Here are some troubleshooting tips when your domain password policy doesn’t appear to apply to your domain users:
- Domain Controllers ignore password policy settings defined in GPOs linked the Domain Controllers OU. Make sure your password policy GPO is linked at the domain object level. Account policy is propagated via the Domain Controller holding the PDC Emulator role, by writing the values to the root of the Domain Naming Context (
DC=domain,DC=tld
). - Check for common issues that affect default policy inheritance behavior.
- Link Order – the precedence order for GPOs linked to a given container. The GPO link with Link Order of 1 has highest precedence on that container.
- Block Inheritance – the ability to prevent an OU or domain from inheriting GPOs from any of its parent container. Note that Enforced GPO links will always be inherited.
- Enforcement – (previously known as “No Override”) the ability to specify that a GPO should take precedence over any GPOs that are linked to child containers.
- Link Status – determines if a given GPO link is processed or not for the container to which it is linked.
- Check whether or not the Domain Controllers OU is blocking inheritance. This configuration will prevent the DCs from reading the domain object level linked policies.

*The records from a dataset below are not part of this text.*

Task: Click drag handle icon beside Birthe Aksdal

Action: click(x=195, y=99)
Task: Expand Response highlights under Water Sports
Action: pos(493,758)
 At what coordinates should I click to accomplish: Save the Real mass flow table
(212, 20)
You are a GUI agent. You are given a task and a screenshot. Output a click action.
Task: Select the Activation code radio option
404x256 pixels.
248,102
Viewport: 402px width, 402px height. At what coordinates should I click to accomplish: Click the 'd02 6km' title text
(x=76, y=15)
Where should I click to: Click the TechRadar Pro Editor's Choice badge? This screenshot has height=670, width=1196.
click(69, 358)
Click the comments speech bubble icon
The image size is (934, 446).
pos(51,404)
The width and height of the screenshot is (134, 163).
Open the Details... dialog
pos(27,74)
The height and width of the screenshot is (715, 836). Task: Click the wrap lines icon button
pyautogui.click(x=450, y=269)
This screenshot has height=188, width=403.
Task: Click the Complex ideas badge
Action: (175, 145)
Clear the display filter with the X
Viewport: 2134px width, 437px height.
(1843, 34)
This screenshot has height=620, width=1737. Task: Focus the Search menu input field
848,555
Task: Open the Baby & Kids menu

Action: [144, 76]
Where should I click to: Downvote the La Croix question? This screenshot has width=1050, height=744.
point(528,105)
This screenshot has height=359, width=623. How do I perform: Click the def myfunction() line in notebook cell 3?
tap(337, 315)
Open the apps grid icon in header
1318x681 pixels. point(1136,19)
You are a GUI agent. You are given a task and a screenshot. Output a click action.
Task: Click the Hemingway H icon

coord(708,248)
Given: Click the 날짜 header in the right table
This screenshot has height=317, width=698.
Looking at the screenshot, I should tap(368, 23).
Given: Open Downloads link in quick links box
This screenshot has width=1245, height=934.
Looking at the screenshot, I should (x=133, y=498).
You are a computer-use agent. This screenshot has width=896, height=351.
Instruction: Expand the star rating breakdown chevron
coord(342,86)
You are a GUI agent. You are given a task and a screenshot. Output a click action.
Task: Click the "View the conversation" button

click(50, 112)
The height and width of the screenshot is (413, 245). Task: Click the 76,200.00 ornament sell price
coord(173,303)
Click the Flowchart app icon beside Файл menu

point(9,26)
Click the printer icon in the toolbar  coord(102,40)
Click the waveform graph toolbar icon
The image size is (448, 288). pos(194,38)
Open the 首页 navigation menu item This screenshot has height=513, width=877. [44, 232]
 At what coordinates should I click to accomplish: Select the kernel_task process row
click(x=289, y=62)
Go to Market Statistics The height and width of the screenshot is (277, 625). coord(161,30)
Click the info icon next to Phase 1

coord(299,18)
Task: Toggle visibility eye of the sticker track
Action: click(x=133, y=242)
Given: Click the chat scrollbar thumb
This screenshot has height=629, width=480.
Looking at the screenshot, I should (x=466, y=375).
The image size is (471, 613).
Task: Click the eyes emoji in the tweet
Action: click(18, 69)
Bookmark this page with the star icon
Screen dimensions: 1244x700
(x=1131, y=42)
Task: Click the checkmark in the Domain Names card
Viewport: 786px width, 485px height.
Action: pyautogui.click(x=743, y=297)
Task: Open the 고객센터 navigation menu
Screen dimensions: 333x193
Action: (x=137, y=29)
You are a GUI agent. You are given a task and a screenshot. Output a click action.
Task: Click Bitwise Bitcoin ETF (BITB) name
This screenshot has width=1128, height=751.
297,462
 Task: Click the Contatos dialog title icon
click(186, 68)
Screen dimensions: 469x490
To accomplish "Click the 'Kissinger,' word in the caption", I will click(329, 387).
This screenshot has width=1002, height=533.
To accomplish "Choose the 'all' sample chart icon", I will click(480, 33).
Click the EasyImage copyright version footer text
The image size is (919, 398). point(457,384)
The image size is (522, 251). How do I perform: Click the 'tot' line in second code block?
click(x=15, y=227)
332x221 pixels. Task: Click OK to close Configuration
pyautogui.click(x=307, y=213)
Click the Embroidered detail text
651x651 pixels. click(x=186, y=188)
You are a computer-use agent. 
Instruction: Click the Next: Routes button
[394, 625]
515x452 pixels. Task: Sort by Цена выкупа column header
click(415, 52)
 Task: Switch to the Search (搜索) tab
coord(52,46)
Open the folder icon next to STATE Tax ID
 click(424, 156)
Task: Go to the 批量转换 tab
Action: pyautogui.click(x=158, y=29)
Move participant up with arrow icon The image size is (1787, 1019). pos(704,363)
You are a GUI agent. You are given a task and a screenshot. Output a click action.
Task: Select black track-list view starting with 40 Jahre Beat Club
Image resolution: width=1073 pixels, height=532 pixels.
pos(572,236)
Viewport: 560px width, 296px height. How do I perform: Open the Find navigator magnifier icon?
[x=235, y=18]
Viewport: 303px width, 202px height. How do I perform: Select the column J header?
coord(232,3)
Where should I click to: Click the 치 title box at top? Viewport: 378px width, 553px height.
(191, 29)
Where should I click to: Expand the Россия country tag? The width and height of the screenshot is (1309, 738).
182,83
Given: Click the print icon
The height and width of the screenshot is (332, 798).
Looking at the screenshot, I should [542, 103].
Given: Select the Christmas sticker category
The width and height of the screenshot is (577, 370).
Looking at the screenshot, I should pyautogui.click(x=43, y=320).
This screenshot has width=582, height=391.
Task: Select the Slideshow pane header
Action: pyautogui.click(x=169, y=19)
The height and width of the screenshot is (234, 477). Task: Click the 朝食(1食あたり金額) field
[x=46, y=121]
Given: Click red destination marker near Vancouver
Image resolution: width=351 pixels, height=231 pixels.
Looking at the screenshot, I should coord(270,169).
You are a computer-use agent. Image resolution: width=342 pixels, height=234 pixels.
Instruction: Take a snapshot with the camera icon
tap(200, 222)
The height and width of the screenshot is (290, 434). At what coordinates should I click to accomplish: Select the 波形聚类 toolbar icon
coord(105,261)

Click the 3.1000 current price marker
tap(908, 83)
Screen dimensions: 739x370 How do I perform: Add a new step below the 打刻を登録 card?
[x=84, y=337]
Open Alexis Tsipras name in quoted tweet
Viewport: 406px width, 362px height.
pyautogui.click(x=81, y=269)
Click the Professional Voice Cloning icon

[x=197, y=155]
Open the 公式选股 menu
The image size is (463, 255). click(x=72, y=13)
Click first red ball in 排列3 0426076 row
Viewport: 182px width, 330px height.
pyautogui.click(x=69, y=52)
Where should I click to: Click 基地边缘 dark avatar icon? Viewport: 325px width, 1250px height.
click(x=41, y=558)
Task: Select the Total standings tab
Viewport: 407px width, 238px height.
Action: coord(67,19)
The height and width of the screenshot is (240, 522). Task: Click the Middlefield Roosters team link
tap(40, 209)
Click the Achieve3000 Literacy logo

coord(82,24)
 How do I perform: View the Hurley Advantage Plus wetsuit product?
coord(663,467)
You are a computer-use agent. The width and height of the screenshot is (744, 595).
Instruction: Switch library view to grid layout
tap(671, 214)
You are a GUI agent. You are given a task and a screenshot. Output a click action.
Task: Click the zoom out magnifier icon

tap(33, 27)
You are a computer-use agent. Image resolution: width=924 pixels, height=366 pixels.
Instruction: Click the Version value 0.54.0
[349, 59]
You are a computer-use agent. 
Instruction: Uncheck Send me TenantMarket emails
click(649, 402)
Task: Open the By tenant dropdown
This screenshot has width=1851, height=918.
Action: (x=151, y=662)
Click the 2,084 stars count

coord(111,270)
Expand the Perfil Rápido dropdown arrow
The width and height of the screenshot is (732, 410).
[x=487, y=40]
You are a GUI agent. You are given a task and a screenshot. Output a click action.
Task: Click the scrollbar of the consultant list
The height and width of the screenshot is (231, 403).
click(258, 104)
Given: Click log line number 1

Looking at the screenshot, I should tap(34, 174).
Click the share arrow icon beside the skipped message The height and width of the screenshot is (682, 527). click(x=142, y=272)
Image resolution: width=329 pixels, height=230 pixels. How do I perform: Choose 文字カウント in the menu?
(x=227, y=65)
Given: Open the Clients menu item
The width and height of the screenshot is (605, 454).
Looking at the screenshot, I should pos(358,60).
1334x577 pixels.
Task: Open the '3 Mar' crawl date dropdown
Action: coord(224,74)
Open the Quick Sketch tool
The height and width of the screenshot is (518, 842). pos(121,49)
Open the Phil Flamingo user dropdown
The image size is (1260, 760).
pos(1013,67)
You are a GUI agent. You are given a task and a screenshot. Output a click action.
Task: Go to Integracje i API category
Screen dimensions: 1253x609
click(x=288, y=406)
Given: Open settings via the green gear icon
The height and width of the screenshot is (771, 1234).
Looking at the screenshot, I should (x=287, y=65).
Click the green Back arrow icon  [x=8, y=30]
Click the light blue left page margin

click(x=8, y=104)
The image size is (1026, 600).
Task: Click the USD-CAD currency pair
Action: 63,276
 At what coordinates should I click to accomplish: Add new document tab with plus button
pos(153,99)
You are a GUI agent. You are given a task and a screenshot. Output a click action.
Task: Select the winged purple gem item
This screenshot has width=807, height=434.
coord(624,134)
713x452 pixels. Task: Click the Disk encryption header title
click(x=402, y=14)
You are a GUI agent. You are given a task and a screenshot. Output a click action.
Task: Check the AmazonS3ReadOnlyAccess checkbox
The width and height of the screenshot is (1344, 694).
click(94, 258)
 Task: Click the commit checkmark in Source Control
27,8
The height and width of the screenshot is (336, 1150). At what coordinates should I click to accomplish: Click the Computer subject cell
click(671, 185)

- Make sure that all of your Domain Controller objects are still stored in the Domain Controllers OU, specifically and especially the DC holding the PDC Emulator Role.
- Verify that there are no replication problems in the domain.
- Password Policies applied at the OU level will apply to the computer objects in the linked OU. Password Policies are computer configuration settings, not user configuration settings. If you apply password policy at the OU level, the local users stored on the computers in the linked OU are the only user account affected by the GPO.
- If you want to apply different policies to specific users, consider using Fine Grained Password Policies (FGGP). Refer to Microsoft’s TechNet article for more information: http://technet.microsoft.com/en-us/library/cc770394(WS.10).aspx
- If you don’t want the domain password policy affecting the local users stored in the SAM database on the domain computers, you could block inheritance on the OUs or, create a GPO such as ‘Client Device Password Policy’ to over rule the domain password policy at client computer OU level.
Here is another common error message for users when Password Policy is enabled: “The password does not meet the password policy requirements. Check the minimum password length, password complexity, and password history requirements.”
One thing that most people forget is that when complexity is enabled, the password cannot contain the user’s entire Account Name or entire Full Name. The Account Name and Full Name are parsed for delimiters: commas, periods, dashes or hyphens, underscores, spaces, pound signs, and tabs.
If any of these delimiters are found, the Account Name or Full Name are split and all sections are verified not to be included in the password. There is no check for any single character or any three characters in succession.
The tips listed above generally cover most of the password policy issues that you may encounter. If you are still experiencing issues after this article, I would suggest that you reach out to Microsoft technical support for additional guidance, prior to re-installing Active Director or introducing additional changes that may cause more AD related issues.